Toni Trilla, head of Preventive Medicine at Hospital Clínic, doubts that the Israeli model will be replicated in Europe: “When the majority of the population is vaccinated, many problems will be reduced because although vaccines are not 100% effective in reducing the transmission, the fact that many people are vaccinated, will help the virus circulate less.

But, for now, in the public sphere, I am vaccinated and I will do the same as you ”.

Trilla also points out that passports "have an expiration date" because it is not known how long the immunity will last "and it will be necessary to update, he adds, those possible advantages that green passes provide.

What will persist longer are inequalities between countries, especially with developing countries, where vaccination will be slower.

“We are going to spend a few years of dystopia, in a world of vaccinated and unvaccinated.

Mobility within the EU will be allowed, but we will live with a map of access restrictions for Africa and Latin America for a longer time ”, Infante assumes.

Discrepancies among bioethicists

Among bioethicists themselves there are also discrepancies regarding the bonanzas or not of this type of certificates.

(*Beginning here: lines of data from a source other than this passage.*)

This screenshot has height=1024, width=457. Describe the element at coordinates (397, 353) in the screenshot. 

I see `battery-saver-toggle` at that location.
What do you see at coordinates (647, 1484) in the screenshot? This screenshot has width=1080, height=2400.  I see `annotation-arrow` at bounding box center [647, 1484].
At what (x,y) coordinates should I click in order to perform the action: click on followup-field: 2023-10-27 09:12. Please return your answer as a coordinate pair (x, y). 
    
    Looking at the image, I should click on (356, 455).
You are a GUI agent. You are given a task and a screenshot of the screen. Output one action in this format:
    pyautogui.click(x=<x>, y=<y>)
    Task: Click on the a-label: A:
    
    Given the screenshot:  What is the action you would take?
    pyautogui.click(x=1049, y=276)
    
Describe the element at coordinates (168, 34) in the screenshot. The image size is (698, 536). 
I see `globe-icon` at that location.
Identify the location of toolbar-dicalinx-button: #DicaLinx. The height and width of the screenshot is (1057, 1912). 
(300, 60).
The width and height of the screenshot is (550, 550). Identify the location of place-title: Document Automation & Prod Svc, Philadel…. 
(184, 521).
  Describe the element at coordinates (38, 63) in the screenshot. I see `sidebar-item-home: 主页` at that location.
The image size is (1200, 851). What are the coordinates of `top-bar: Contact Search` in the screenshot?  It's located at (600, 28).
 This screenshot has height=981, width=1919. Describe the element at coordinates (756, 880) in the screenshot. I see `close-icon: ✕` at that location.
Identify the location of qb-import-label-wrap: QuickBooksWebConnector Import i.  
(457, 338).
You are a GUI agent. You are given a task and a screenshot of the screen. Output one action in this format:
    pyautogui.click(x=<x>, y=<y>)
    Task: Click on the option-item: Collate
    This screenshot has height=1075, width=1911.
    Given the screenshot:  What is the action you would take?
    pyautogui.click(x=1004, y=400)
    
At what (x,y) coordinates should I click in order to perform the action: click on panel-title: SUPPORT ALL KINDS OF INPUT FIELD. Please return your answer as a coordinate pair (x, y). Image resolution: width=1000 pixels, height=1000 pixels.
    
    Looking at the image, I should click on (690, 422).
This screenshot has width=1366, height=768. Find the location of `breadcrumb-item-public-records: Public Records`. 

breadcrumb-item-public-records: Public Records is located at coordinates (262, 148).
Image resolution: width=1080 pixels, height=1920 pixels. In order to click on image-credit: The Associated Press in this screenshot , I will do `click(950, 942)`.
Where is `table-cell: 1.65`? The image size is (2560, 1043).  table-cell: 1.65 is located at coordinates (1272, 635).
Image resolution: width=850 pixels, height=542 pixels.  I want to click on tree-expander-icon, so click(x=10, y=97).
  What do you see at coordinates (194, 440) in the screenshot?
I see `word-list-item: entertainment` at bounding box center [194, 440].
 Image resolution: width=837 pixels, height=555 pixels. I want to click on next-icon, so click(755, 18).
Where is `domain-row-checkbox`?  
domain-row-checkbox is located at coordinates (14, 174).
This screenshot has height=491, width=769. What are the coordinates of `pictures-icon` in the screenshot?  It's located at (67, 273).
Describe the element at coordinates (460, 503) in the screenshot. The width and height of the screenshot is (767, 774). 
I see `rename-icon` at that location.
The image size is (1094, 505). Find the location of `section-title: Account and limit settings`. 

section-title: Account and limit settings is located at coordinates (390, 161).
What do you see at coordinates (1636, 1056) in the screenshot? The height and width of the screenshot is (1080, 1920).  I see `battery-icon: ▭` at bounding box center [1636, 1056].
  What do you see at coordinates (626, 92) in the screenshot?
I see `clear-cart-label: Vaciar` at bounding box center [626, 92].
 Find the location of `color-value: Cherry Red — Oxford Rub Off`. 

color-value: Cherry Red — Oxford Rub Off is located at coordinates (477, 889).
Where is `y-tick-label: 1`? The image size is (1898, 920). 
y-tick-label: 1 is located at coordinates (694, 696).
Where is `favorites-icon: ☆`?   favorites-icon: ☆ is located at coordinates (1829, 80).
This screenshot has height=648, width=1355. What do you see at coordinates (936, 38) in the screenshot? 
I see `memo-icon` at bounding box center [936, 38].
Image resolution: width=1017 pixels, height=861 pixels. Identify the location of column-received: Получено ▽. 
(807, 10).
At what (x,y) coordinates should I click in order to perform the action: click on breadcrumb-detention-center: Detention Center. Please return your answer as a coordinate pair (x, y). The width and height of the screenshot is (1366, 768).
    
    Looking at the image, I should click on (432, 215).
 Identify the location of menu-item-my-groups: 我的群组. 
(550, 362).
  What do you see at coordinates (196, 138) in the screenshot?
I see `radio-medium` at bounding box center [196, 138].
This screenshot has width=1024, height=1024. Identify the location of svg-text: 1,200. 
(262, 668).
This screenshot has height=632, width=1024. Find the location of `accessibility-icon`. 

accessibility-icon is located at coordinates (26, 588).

"If in the short term we already have vaccinated all population groups that have a risk of mortality or severe comorbidity from covid-19 (see, substantially, the elderly), the presumed risk of transmission that does not prevent the being vaccinated, although, as we have pointed out, it will surely mitigate it, it would not endanger the life or integrity of the most vulnerable groups, ”the president of the Bioethics Committee of Spain, Federico de Montalvo, justified in an article in EL PAÍS.

And although he admitted that “from a deontological dimension, the fairest thing would be to wait for universal access to vaccines”, then he added: “It is good not to forget that a society with a worse economy is very likely to have worse health.

Certificates and passports, despite the objections mentioned, would ultimately be protecting the health of society and not just the economy ”.


On the other hand, Itziar de Lecuona, deputy director of the Bioethics Observatory of the University of Barcelona, ​​totally rejects any type of immunity certificate.

“It affects fundamental rights and opens the door to discrimination between vaccinated and unvaccinated.

They can end up asking for it to work and it is to give privileges to certain people ”, he insists.

And it warns that, in any case, there should be a law that regulates this type of device.